— Start Records to process —

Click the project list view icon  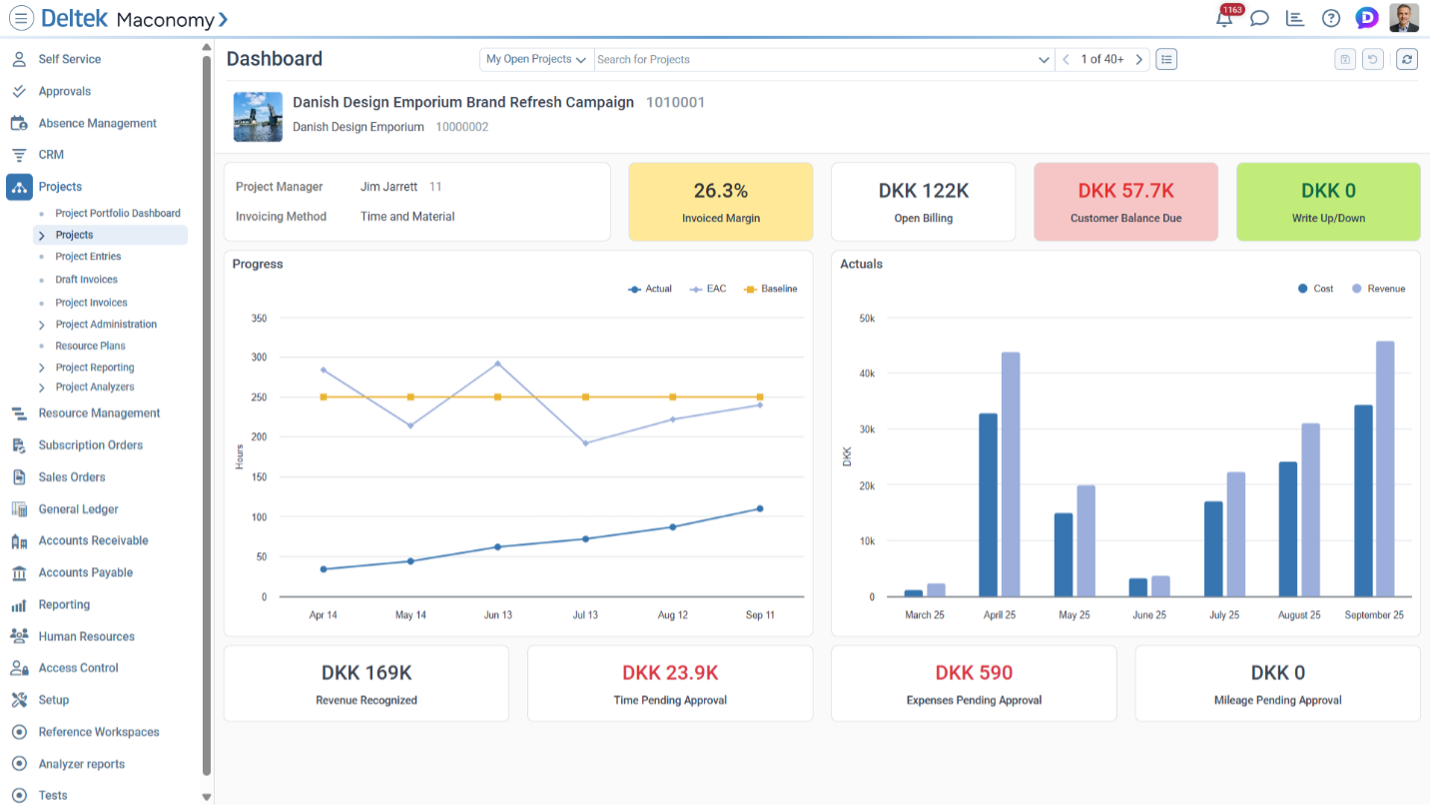[x=1166, y=59]
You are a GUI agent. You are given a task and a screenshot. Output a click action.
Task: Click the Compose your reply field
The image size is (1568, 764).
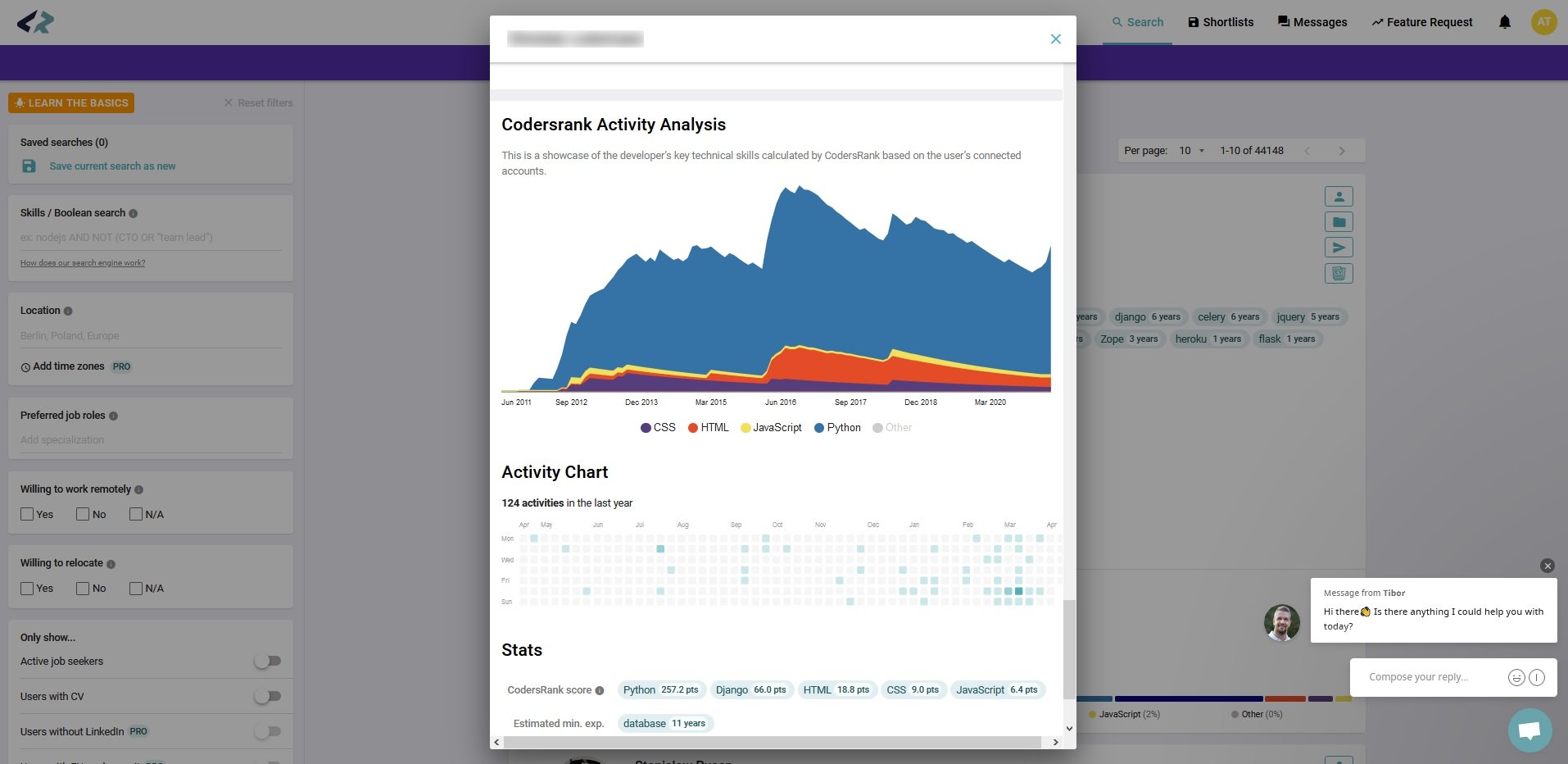1425,677
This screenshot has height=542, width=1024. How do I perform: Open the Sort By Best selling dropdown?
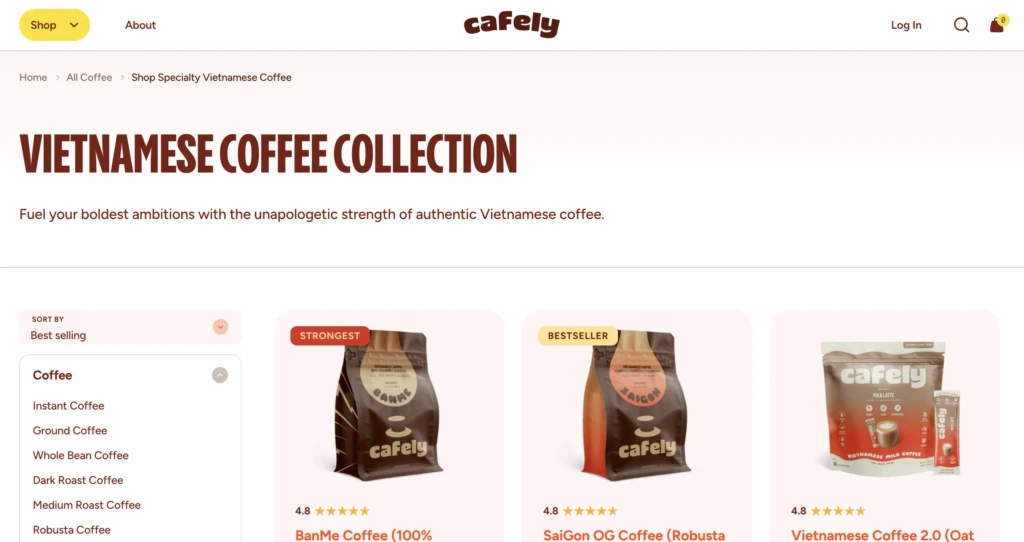130,327
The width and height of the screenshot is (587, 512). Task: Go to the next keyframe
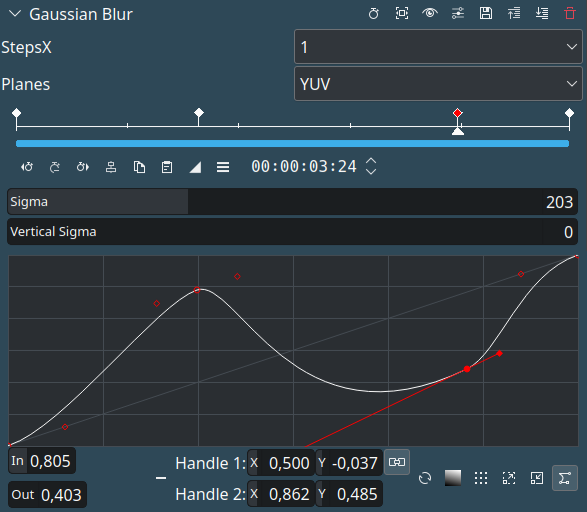point(83,167)
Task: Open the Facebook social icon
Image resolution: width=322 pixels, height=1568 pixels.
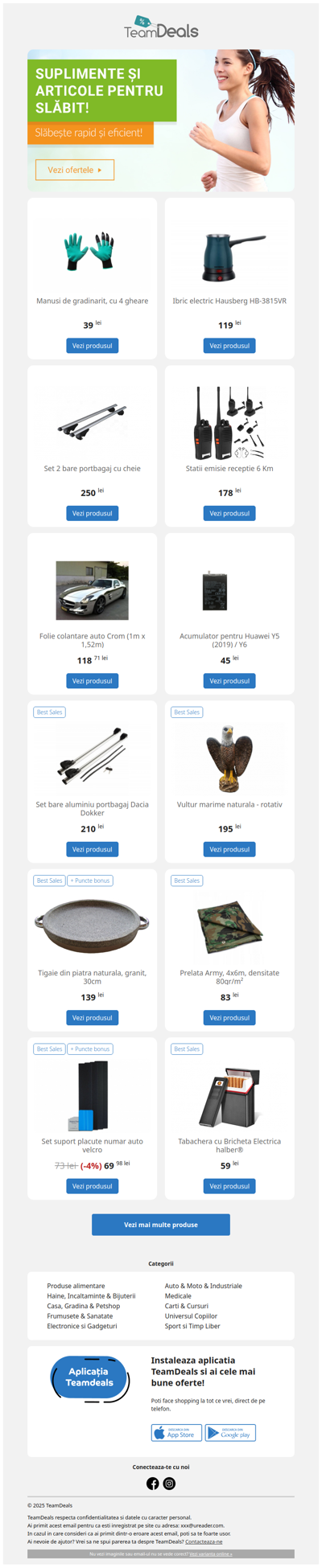Action: [x=152, y=1484]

— End Records to process —

# Given task:
Determine how many lines of the material above contain the string "Open", treating uppercase and lowercase letters as distinct. Reply with the number alone.

# Result:
2